Exemple en est donné dans cette note adressée au Préfet du Mfoundi par le sous-préfet de Yaoundé 1er: «Par correspondance en date du 11 juillet 2013, répercutant thermocopie du 24 avril 2013 de monsieur le Ministre de l'Administration territoriale et de la Décentralisation, vous avez bien voulu me demander de procéder à la vérification de l'existence légale de l'église dénommée Cathédrale de la foi, suite à une requête de Monsieur Beyegueno Philippe contre le promoteur de l'association susvisée pour l'enlèvement de son épouse Abona Marie qui a quitté le foyer conjugal depuis le 8 mars 2012, abandonnant 8 enfants issus de leur union vieille de 27 ans». Cet extrait démontre, à suffisance, l'implication des plus hautes autorités du pays dans la croisade actuelle contre certaines églises pentecôtistes. De sources généralement bien informées, le Ministre de l'Administration territoriale et de la Décentralisation, René Emmanuel Sadi, devrait s'exprimer davantage pour éclairer sur la vague répressive touchant certains lieux de culte.
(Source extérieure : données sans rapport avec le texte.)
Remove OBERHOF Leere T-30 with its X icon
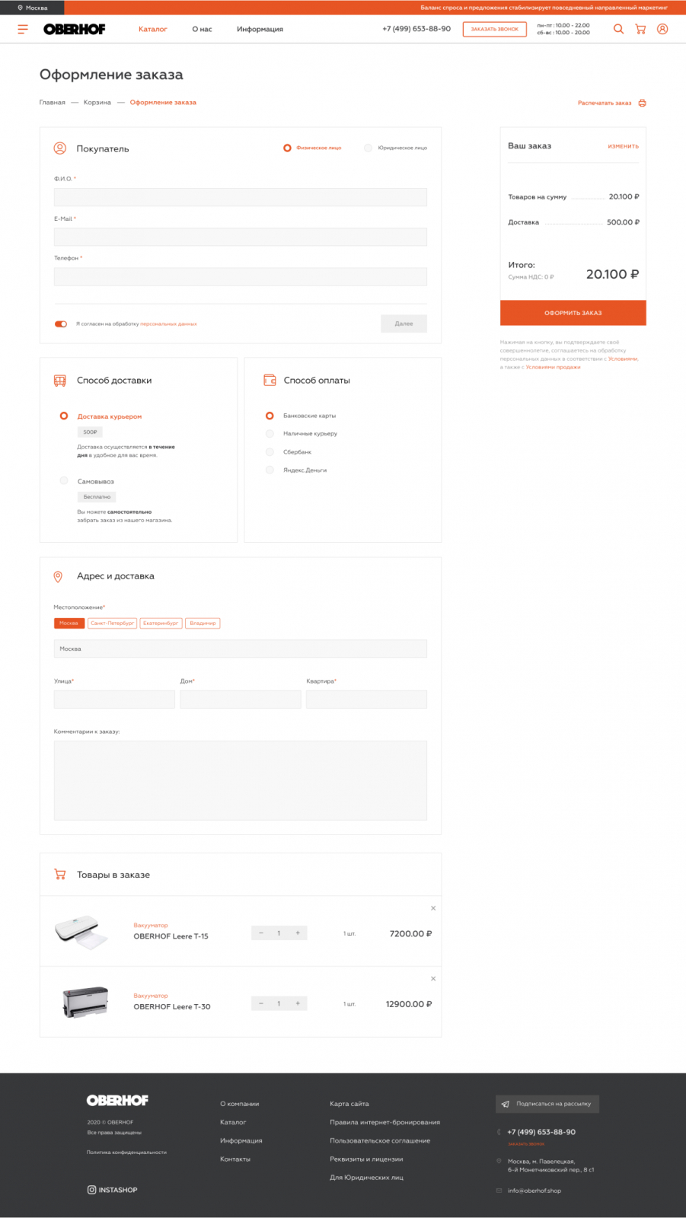The width and height of the screenshot is (686, 1218). pyautogui.click(x=433, y=978)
Pour mémoire, lors d'une séance de questions orales, le 28 juin dernier l'Assemblée nationale, le Minatd avait été interpellé sur la question de la prolifération des églises au Cameroun et l'existence, ou non, d'un tableau confessionnel légal. René Emmanuel Sadi avait dû tenir des réponses de Normand. Son collègue de la Communication, face à la presse vendredi dernier, a invoqué «l’assainissement du paysage confessionnel du Cameroun, non pas dans un but de répression sauvage ou intéressé, mais plutôt dans le cadre d’une saine régulation de ce secteur ô combien sensible pour la construction morale de notre société, correspond donc à une volonté de nos populations, qui chaque jour, suffoque sous les coups de boutoir de vendeurs d’illusions et autres utopistes, déguisés pour la circonstance en Ministre de culte».